### Exercícios
A – Enumere as marcas do papado imperial que, segundo o excerto sobre o pontificado de João XXIII, Roncalli eliminou.
B – Diga se cada afirmação está de acordo com o excerto sobre o pontificado de João XXIII e cite as palavras que o comprovam: (i) Nogara morreu onze dias depois da coroação do novo papa; (ii) João XXIII considerava o comunismo uma ameaça mortal; (iii) a morte de Nogara teve grande destaque na imprensa.
C – Prolongue o excerto sobre o pontificado de João XXIII a partir da última frase.

### Excerto selecionado
•••••

O cardeal de Nova Iorque e outros tradicionalistas acreditavam que os católicos
comuns desejavam um papado régio. O pontificado de Pio coincidiu com o zénite desse
poder absoluto. Roncalli poria fim à maior parte das marcas do papado imperial,
acabando com elementos como a coroação de cinco horas e a exigência de que os
católicos ajoelhassem diante de si e de que os seus auxiliares guardassem silêncio
na sua presença. Os que apreciavam a nova simplicidade referiam-se à mudança
dramática de estilo como desestalinização do Vaticano. Mas um Nobre Negro ecoou
a opinião daqueles que consideravam que as reformas retiravam dignidade ao
cargo. Parece que o papa tenta introduzir na Igreja um pouco da democracia que
se tem revelado tão desastrosa em toda a parte. O cardeal Siri de Génova, o
principal candidato tradicionalista no conclave, e Spellman também se mostravam
preocupados por verem que o aprazível Roncalli não partilhava a sua paixão de
combatentes na Guerra Fria. A CIA tinha as mesmas preocupações, concluindo que
o papa João era politicamente ingénuo e indevidamente influenciado pelo punhado
de clérigos liberais com quem se mantinha em contacto próximo. O novo papa
acreditava que a Igreja deveria manter-se distante da política secular. Foi uma
mudança dramática depois de Pio XII ter desempenhado um papel crucial nas eleições
italianas de 1948, permitindo à Acção Católica a mobilização de votos e
chegando mesmo a ocupar-se pessoalmente de iniciativas como o transporte em
autocarro de freiras no dia da votação, dos conventos até às mesas de voto. João
XXIII, ao invés, afastou a Igreja da sua parceria íntima com os
democratas-cristãos. O novo pontífice não via o comunismo como uma ameaça
mortal. Spellman e Siri recearam que um papel passivo da Igreja criasse uma
oportunidade para o aumento do poder da esquerda. Mas, antes de haver alguma
oportunidade de testar as credenciais de João XXIII como combatente na Guerra
Fria, a 15 de Novembro, meros onze dias após a coroação, Bernardino Nogara
morreu de colapso cardíaco aos oitenta e oito anos de idade. A notícia do seu
falecimento acabou por se perder no rescaldo da eleição de um novo papa,
merecendo apenas algumas linhas num punhado de jornais. Mas a morte de Nogara acabou
por ser um momento fulcral para Maillardoz, Spada e Mennini, que tinham passado
a gerir as finanças da Igreja segundo o modelo que criara. Mostraram-se
apreensivos com a eleição de Roncalli. A especulação grassava acerca da
possibilidade de o novo papa nomear apoiantes leais para posições de relevo, não
ajudava que, quando questionado sobre o número de pessoas que trabalhavam na
Cúria, o novo papa tivesse respondido: cerca de metade.

•••••

### Entradas extraídas
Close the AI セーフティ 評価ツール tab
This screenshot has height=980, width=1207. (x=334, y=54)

•••••

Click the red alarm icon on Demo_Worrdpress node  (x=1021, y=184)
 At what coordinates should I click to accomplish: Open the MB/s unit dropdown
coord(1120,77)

•••••

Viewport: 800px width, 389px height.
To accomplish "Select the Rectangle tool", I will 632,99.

•••••

### Respostas escritas
A –
- A coroação de cinco horas
- A exigência de que os católicos ajoelhassem diante de si
- A exigência de que os seus auxiliares guardassem silêncio na sua presença

B –
(i) Sim: "a 15 de Novembro, meros onze dias após a coroação, Bernardino Nogara morreu de colapso cardíaco"
(ii) Não: "O novo pontífice não via o comunismo como uma ameaça mortal."
(iii) Não: "merecendo apenas algumas linhas num punhado de jornais"

C –
Apenas
três meses após tomar posse, João XXIII chocou o mundo ao convocar o segundo
Concílio Vaticano nos dois mil anos de História da Igreja. Todos os seus cardeais,
prelados e dois mil e quinhentos bispos tiveram de rumar a Roma para participar
em discussões amplas acerca da possível mudança de tudo, incluindo a liturgia,
a forma de selecção dos bispos e a redução do poder da Cúria. Mesmo que não
começasse até ao ano seguinte, confirmou o receio de Spellman, Siri e outros de
que o aprazível João fosse, no mínimo, imprevisível. Mas, para alívio de
Maillardoz, Spada e Mennini, o novo papa não interferiu com o IOR nem com a
Administração Especial. Os vaticanologistas interpretaram a elevação de di Jorio
a cardeal como apoio da sua gestão do IOR. Até os sobrinhos de Pio mantiveram
os seus postos. Em contraste profundo com Pio, o papa João não tinha reputação
de pretender gerir a instituição a que presidia até aos mais ínfimos
pormenores. Durante o tempo que passou como cardeal de Veneza, tornou-se conhecido
como um supervisor calmo e descontraído que sentia aversão pela administração,
permitindo que assistentes capazes se ocupassem da burocracia da diocese. Não
se sentia confortável com finanças ou até discutindo dinheiro. Maillardoz,
Spada e Mennini estavam por sua conta.
Um dos
primeiros passos que deram foi o reforço das reservas do IOR aproveitando a
necessidade de terras do governo italiano para organizar os Jogos Olímpicos de
1960. venderam algumas das propriedades romanas da Igreja ao Comité Olímpico
Italiano. A Igreja detinha mais de novecentos e quarenta milhões de hectares de
propriedade à volta de Roma, tornando-a não só o maior proprietário de terras
depois do governo, mas também o único Estado soberano do planeta cujo
território era mais amplo fora das suas fronteiras. O vaticano vendeu terra
suficiente a preços elevados para permitir aos italianos construir quinze
estádios e concluir as obras no Aeroporto Internacional Leonardo da Vinci em
Fiumicino. A esquerda política criticou os preços demasiados elevados. Por isso,
quando o governo precisou de mais terra para construir a Autoestrada Olímpica que
ligaria os complexos desportivos distantes, o Vaticano voltou a lucrar, usando
dessa vez uma empresa de fachada para providenciar as propriedades necessárias.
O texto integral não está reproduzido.